■ GIVEN RECORDS
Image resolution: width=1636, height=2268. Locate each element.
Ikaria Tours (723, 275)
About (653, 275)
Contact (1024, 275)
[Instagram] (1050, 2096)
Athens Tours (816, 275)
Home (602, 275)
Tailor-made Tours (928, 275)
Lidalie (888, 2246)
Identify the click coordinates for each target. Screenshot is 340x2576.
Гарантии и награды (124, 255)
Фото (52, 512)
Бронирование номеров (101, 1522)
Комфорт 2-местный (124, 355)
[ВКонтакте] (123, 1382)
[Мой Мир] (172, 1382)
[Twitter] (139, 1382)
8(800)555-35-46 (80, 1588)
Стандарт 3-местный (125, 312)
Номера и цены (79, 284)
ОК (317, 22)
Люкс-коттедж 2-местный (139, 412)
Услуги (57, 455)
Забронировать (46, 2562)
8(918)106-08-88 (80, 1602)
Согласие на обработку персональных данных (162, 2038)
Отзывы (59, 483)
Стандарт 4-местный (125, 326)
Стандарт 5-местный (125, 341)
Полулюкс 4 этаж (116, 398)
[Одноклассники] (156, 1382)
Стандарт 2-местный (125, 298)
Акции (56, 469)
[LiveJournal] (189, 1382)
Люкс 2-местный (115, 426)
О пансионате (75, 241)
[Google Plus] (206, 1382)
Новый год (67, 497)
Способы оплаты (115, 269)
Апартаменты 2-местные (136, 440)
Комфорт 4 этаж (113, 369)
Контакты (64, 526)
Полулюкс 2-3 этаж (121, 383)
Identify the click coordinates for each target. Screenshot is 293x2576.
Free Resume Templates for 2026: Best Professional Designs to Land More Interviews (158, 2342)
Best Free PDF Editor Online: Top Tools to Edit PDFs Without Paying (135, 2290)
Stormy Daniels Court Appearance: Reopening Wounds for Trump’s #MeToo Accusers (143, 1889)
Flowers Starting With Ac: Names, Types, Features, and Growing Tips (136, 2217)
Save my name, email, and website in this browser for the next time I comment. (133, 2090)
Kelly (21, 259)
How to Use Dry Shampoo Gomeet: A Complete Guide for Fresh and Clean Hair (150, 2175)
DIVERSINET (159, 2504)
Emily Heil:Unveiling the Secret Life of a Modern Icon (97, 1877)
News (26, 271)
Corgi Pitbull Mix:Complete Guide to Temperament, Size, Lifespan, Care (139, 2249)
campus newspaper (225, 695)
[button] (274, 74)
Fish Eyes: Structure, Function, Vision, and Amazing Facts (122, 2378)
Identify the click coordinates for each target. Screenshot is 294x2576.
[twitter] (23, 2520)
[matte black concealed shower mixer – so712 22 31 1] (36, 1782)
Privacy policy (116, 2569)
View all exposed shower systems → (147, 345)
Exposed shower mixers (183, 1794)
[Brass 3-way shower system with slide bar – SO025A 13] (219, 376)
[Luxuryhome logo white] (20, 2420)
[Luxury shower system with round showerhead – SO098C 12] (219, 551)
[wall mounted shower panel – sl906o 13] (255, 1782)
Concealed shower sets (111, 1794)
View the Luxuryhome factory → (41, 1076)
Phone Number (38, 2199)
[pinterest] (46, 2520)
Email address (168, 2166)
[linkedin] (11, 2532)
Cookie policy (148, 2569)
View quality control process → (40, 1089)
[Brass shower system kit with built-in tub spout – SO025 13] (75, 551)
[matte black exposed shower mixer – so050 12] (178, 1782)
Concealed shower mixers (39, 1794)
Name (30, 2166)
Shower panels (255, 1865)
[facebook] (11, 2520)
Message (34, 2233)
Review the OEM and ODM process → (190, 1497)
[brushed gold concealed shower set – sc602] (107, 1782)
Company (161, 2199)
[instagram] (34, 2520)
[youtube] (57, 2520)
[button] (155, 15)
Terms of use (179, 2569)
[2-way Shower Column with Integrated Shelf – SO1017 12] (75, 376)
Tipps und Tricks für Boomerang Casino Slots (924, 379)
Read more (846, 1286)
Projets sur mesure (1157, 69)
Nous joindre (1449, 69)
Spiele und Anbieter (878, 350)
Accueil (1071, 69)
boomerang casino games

■ WORK ORDER
Return every line from the entries above that includes the word "этаж".

■ SOLUTION FOR THIS PROBLEM
Полулюкс 4 этаж (116, 398)
Комфорт 4 этаж (113, 369)
Полулюкс 2-3 этаж (121, 383)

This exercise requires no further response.